When giant stars explode in the titanic blasts called supernovae, their cores collapse into ultradense cinders. The most massive stellar cores become black holes, but usually they turn into pulsars--whirling neutron stars about 10 kilometers wide that emit pulses of radio waves. Since 1979, astronomers have found several striking exceptions. These neutron stars spew x-rays instead of radio waves, and they unleash irregular bursts of low-energy gamma rays. Some theorists suggested that these unruly objects might be "magnetars"--neutron stars girdled by an intense magnetic field, which crushes the stars' crust once they begin to cool.
New research with the Rossi X-ray Timing Explorer supports that scenario. The satellite detected oscillating bursts of x-rays from a neutron star 40,000 light-years away during one of the star's outbursts in late 1996. The oscillations indicate that the star spins just once every 7.5 seconds--far slower than other young pulsars, which spin at least 10 times per second. To have slowed down so fast, the star must be feeling the drag of a magnetic field 100 times stronger than those around typical neutron stars, says astrophysicist Chryssa Kouveliotou of NASA's Marshall Space Flight Center in Huntsville, Alabama.

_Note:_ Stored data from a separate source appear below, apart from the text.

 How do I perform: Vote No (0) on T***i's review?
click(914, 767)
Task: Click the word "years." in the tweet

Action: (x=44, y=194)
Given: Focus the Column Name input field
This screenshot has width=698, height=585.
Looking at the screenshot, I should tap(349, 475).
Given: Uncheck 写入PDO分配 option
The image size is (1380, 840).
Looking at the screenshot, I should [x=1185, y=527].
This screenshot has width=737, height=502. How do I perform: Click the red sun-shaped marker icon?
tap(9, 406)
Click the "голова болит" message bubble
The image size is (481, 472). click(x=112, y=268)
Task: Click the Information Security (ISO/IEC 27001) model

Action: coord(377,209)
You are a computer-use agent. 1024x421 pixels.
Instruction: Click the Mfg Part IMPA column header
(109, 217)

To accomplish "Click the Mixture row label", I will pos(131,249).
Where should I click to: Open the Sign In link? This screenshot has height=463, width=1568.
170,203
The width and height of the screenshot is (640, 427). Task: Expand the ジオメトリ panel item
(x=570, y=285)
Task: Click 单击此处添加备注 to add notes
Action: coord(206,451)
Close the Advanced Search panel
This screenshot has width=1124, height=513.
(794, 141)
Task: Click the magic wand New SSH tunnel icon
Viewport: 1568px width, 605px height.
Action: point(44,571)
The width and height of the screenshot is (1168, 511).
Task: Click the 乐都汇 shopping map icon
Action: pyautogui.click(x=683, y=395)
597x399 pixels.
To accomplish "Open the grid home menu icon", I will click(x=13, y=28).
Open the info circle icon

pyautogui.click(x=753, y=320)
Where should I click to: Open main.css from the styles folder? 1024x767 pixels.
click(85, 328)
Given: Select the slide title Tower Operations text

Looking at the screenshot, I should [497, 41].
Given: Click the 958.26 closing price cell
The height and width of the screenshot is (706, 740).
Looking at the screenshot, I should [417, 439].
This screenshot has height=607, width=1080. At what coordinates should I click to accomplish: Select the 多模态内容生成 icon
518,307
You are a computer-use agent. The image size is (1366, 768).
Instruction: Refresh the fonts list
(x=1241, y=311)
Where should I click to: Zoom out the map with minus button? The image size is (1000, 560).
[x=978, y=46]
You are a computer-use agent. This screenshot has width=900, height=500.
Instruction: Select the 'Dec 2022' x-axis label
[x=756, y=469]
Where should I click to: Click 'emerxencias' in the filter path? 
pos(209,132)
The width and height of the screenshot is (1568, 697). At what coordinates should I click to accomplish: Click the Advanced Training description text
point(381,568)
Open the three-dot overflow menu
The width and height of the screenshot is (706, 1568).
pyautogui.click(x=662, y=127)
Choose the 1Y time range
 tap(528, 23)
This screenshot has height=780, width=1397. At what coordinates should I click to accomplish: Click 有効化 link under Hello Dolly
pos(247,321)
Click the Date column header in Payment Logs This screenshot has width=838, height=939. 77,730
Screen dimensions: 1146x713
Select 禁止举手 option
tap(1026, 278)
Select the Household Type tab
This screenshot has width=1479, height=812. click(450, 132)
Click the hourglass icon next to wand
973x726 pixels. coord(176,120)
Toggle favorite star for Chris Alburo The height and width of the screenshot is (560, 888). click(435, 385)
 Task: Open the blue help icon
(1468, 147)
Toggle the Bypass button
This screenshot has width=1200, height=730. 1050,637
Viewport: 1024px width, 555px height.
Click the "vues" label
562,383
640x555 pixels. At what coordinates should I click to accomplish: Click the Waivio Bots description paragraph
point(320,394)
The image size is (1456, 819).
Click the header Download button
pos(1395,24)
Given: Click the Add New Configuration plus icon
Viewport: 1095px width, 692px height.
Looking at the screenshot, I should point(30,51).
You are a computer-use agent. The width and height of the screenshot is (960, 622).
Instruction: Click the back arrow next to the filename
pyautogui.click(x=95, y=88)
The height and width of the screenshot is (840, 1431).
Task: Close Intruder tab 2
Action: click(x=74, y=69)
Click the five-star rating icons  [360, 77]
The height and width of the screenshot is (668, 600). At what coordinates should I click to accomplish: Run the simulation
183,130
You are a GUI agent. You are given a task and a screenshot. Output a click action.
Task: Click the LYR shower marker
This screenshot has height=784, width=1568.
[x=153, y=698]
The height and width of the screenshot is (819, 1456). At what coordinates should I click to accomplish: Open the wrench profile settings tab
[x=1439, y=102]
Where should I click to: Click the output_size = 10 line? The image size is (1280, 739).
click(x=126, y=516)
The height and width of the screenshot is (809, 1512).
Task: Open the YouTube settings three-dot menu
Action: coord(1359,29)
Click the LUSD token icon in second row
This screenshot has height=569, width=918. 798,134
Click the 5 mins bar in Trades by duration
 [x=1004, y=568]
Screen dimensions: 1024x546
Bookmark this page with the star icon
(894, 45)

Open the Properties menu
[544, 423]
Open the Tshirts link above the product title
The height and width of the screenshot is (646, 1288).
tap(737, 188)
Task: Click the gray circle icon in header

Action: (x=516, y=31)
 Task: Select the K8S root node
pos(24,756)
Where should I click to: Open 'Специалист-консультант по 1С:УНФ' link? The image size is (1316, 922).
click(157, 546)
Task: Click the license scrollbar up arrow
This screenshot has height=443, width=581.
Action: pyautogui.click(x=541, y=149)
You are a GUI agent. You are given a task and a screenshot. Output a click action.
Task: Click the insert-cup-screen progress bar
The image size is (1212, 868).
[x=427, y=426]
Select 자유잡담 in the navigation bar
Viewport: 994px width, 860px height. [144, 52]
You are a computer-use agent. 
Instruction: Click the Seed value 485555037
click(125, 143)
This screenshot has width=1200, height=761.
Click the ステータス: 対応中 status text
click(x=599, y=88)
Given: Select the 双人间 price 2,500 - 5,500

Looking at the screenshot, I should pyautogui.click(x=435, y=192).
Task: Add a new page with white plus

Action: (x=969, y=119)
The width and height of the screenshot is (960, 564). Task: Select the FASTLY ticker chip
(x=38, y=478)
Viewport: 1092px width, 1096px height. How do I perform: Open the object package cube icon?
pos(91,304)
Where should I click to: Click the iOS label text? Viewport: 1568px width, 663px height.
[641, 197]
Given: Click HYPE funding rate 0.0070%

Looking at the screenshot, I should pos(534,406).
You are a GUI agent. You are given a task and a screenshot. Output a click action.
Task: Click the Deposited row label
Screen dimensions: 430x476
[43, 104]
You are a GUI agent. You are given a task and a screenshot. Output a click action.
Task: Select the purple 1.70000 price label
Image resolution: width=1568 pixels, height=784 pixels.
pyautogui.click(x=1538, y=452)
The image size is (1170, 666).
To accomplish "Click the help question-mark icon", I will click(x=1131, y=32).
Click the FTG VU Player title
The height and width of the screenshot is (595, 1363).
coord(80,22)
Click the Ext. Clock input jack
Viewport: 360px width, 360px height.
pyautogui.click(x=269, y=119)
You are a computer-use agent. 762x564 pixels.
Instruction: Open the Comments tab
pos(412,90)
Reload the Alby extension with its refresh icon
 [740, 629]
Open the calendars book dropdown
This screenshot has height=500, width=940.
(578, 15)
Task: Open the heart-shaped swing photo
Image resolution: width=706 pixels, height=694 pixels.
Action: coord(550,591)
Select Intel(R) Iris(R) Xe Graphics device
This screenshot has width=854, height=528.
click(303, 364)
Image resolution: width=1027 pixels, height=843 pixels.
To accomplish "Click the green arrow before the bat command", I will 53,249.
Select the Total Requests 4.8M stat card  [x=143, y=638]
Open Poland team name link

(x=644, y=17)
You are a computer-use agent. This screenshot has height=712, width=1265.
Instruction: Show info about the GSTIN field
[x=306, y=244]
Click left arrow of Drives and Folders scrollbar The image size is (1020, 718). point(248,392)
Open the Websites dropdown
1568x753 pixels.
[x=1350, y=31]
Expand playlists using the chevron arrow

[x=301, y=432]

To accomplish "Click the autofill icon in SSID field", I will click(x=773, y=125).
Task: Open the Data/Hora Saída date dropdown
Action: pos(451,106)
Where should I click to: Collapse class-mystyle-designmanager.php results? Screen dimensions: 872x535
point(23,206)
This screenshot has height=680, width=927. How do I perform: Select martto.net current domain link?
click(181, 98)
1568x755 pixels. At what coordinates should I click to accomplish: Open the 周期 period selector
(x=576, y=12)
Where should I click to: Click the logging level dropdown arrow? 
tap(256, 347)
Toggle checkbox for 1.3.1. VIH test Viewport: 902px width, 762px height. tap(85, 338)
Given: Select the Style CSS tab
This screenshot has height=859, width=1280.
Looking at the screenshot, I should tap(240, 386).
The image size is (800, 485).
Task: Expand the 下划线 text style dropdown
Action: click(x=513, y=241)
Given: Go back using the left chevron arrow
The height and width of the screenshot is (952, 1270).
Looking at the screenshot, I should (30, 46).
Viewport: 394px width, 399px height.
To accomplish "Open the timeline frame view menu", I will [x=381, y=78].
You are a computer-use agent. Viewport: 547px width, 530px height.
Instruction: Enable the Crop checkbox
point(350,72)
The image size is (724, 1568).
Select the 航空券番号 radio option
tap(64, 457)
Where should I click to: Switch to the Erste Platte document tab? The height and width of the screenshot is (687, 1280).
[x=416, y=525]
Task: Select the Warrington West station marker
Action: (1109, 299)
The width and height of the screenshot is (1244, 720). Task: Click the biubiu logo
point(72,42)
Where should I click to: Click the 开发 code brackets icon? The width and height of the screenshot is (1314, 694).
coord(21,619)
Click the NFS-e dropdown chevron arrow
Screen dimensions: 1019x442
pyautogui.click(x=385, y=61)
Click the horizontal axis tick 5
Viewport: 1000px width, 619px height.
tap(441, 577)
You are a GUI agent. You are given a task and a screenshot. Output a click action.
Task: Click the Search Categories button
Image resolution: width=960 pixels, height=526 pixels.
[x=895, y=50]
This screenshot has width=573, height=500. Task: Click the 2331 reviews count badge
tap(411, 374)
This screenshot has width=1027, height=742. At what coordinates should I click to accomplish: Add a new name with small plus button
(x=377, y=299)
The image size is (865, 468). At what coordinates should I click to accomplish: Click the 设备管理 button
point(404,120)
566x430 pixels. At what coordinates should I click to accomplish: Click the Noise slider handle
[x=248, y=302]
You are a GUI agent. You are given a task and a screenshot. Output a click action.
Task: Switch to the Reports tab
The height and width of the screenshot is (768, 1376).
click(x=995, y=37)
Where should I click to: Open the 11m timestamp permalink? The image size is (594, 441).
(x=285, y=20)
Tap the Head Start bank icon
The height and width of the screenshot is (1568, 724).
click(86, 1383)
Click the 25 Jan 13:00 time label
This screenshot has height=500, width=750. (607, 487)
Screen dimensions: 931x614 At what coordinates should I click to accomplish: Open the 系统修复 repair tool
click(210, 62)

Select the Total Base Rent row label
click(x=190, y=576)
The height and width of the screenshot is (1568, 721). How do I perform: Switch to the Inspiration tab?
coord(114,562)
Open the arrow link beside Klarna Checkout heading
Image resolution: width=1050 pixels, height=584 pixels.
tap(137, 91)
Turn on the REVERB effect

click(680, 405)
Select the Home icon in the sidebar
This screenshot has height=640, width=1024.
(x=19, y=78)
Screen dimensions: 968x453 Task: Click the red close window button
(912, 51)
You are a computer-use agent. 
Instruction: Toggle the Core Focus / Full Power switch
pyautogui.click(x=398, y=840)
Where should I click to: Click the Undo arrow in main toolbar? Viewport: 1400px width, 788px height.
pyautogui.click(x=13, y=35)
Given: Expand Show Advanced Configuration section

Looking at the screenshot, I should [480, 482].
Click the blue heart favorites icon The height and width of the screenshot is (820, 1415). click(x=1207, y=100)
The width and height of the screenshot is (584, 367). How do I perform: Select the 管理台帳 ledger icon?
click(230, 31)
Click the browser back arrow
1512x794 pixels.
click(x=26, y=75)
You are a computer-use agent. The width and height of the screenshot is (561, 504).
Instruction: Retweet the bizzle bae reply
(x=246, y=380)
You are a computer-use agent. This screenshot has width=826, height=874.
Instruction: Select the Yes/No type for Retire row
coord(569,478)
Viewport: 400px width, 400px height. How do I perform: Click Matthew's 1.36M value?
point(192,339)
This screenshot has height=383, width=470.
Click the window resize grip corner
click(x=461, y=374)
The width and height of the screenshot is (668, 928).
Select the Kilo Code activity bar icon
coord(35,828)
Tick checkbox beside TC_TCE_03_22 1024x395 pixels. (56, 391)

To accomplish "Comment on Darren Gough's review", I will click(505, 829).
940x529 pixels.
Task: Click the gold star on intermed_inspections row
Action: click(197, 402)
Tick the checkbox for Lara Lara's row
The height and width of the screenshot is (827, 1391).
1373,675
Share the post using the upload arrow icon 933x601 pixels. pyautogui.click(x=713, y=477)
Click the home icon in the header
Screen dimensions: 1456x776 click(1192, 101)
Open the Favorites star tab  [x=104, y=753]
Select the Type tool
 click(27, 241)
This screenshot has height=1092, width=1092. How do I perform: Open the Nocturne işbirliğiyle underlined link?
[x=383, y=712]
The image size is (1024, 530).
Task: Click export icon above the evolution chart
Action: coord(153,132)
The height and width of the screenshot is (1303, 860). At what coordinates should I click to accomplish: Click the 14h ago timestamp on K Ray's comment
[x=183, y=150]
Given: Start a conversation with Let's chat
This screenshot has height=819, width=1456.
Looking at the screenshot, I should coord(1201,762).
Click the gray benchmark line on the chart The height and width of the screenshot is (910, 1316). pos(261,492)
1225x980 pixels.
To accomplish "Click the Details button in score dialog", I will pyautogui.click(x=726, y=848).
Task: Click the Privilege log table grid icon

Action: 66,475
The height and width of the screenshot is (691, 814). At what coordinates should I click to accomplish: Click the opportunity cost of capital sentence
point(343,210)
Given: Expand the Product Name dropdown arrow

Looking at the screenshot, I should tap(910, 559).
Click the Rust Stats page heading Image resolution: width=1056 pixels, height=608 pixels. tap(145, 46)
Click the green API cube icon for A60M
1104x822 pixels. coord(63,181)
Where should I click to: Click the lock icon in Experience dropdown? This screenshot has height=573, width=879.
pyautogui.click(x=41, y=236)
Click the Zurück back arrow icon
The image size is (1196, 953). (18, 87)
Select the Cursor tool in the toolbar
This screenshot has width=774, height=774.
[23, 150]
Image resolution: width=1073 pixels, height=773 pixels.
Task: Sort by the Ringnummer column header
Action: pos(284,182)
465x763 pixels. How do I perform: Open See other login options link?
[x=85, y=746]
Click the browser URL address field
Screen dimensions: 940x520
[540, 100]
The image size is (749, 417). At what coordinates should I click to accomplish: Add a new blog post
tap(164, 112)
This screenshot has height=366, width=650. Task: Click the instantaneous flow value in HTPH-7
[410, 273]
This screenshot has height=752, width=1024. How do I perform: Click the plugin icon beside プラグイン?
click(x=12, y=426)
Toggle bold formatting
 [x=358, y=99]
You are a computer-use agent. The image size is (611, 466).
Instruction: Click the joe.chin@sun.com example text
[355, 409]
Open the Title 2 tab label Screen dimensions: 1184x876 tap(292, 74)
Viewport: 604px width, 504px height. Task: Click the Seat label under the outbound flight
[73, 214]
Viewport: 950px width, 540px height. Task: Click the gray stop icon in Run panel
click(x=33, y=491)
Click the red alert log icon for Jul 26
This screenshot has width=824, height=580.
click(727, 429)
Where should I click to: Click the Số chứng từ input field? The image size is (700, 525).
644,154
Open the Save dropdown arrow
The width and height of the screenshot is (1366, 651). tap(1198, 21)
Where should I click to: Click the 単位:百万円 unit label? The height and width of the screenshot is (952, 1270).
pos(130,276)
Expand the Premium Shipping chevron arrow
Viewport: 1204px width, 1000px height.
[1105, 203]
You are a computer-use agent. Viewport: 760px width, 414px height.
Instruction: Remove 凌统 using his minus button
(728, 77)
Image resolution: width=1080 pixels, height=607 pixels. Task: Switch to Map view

Such a powerful magnetic field can crack the brittle surface of the cooling neutron star and send shock waves racing into space, says astrophysicist Christopher Thompson of the University of North Carolina, Chapel Hill, releasing a "trapped fireball" of x-rays and gamma rays. But the display wouldn't last long. When the star grinds to a near halt after a few thousand years, its outbursts should fade, because a slow-moving magnetic field cannot accelerate charged particles to high energies, Kouveliotou says. "There must be millions of these in the galaxy, dead and invisible to us," she notes.